A schema evolution plan documents how backward and forward compatible schema changes are introduced, versioned, migrated, and communicated to downstream consumers.

This is a Recommended document — most projects benefit significantly from having one. While not strictly essential for every situation, its absence often leads to gaps in team understanding or quality.

Key Sections to Include

  • How backward and forward compatible schema changes are introduced
  • Versioned
  • Migrated
  • Communicated to all downstream data consumers

Agent hint: Document how backward and forward compatible schema changes are introduced, versioned, migrated, and communicated to all downstream data consumers.

What Makes It Good vs Bad

A strong version of this document:

  • Defines clear data ownership, lineage, and quality expectations
  • Includes schema documentation with field-level descriptions
  • Specifies retention policies, archival rules, and deletion procedures
  • Documents data access patterns and query performance expectations
  • Addresses privacy requirements (PII handling, anonymization, consent)

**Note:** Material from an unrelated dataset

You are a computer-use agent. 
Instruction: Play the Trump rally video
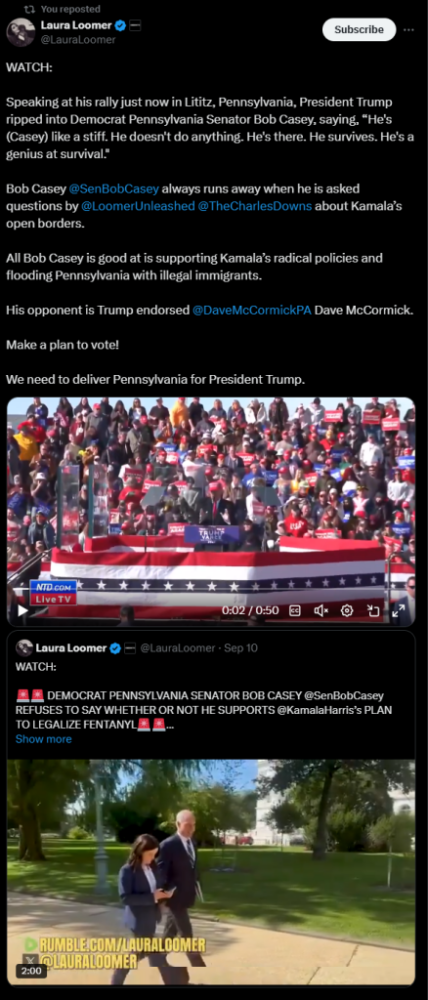tap(22, 610)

Warning signs of a weak version:

  • Schema exists but fields are undocumented or ambiguously named
  • No retention policy — data grows indefinitely without governance
  • Missing data lineage — unclear where data originates and how it transforms
  • No privacy analysis for personally identifiable information
  • Query patterns undocumented, leading to performance surprises

Common Mistakes

  • Treating ‘we’ll figure out the schema later’ as a viable strategy
  • Not planning for data migration when schemas evolve
  • Ignoring data quality until downstream consumers report problems
  • Assuming all data access patterns are known at design time

How to Use This Document

Document schemas as living artifacts that evolve with the system. Include field-level descriptions, valid value ranges, and nullability constraints. Define a data classification scheme (public, internal, confidential, restricted) and label every data store accordingly. Plan for schema evolution from day one.

For AI agents: When modifying data models or queries, reference the data documentation to understand field semantics, access patterns, and privacy constraints. Ensure migrations preserve data integrity and backward compatibility.

  • Designing Data-Intensive Applications by Martin Kleppmann — Comprehensive guide to data modeling, storage engines, and distributed data systems.
  • The Data Warehouse Toolkit by Ralph Kimball & Margy Ross — The standard reference for dimensional modeling and data warehouse design.
  • Data Management at Scale by Piethein Strengholt — Modern approaches to data architecture, governance, and organizational data management.